Directions -> Write the next part of the personal essay on gratitude, picking up after its final sentence.

Extracted text ->
Sometimes, at a completely odd moment, I get swept away by an overwhelming sense of gratitude. It could be while I am just walking down the road, or working, or talking to someone. I suddenly become aware of just how perilous life can be, and how miraculous it is that I was not born into abject poverty, did not grow up in a war-torn state, or have a life under constant threat by some menacing disease. My heart just pauses for a minute, laden with gratitude for whatever it is that has given me this life.
I am not religious or ritualistic in the least bit. I do not believe in the traditional views about God. At the same time, there is so much we don’t know, and so much that we don’t even know that we don’t know, so there’s a lot of room for contemplation. I don’t think too much about these things, but when I feel this sense of gratitude overflowing from within me, I feel moved by things that are inexplicable. Sometimes, just standing in my balcony in the sunshine moves me to tears.

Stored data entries
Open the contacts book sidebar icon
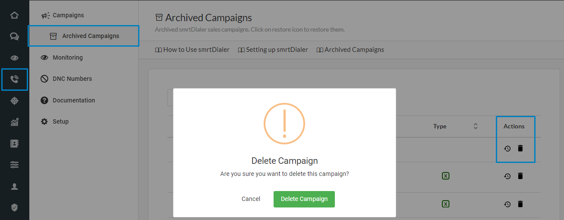This screenshot has width=564, height=220. pos(14,143)
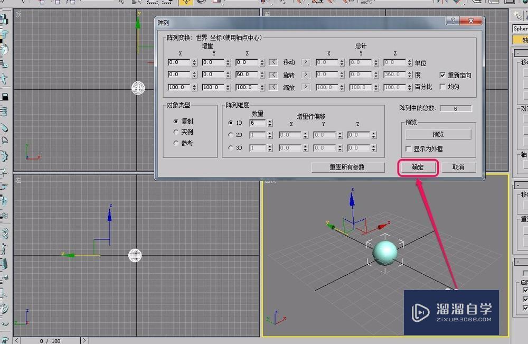
Task: Click the 旋转 Z field showing 60.0
Action: click(x=246, y=75)
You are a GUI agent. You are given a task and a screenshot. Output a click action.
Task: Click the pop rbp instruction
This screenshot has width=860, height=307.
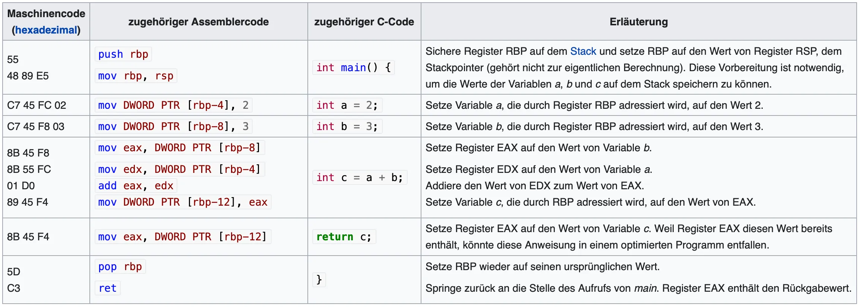[x=120, y=267]
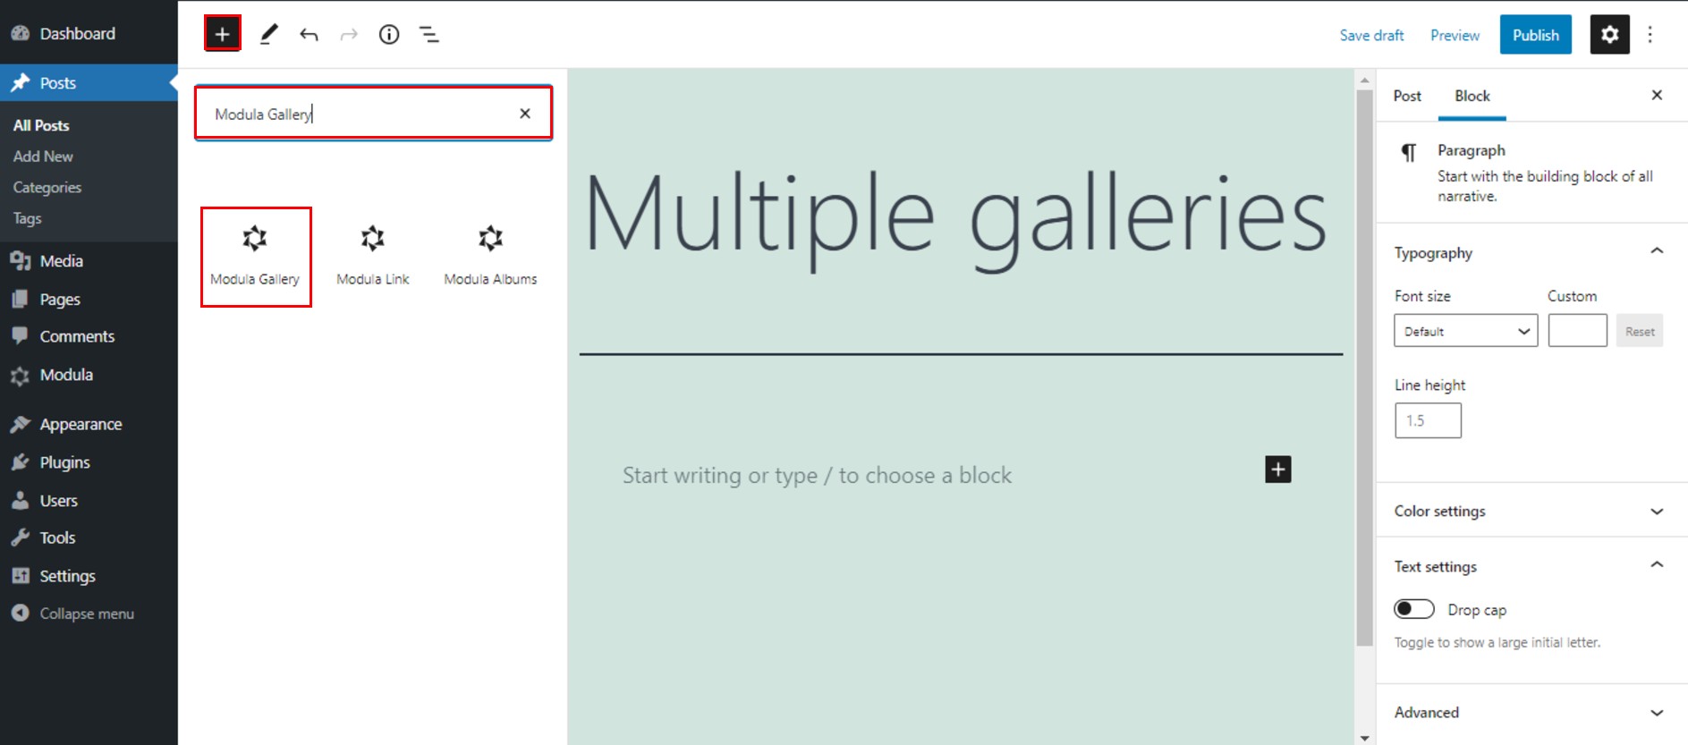Open the document list view icon
The image size is (1688, 745).
coord(429,34)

Result for this task ->
It is hard to explain why I feel so grateful or to whom or what I extend this gratitude to. If I want to be rather dramatic about it, I can describe it as some sort of longing, some sort of reaching out to become one with the universe. I feel connected to everything in a strange way when I feel grateful.
It is interesting that gratitude, according to Wikipedia, is associated with well-being. It is true that I feel particularly grateful when things are going well. However, of late, gratitude catches me unawares more frequently, and suddenly, without warning, I am all moist eyes and shaky knees.
I’m not complaining though; it is a good feeling, and hey, if gratitude is what gets poured into the glass to make it half full, what the heck, I’ll have a glass.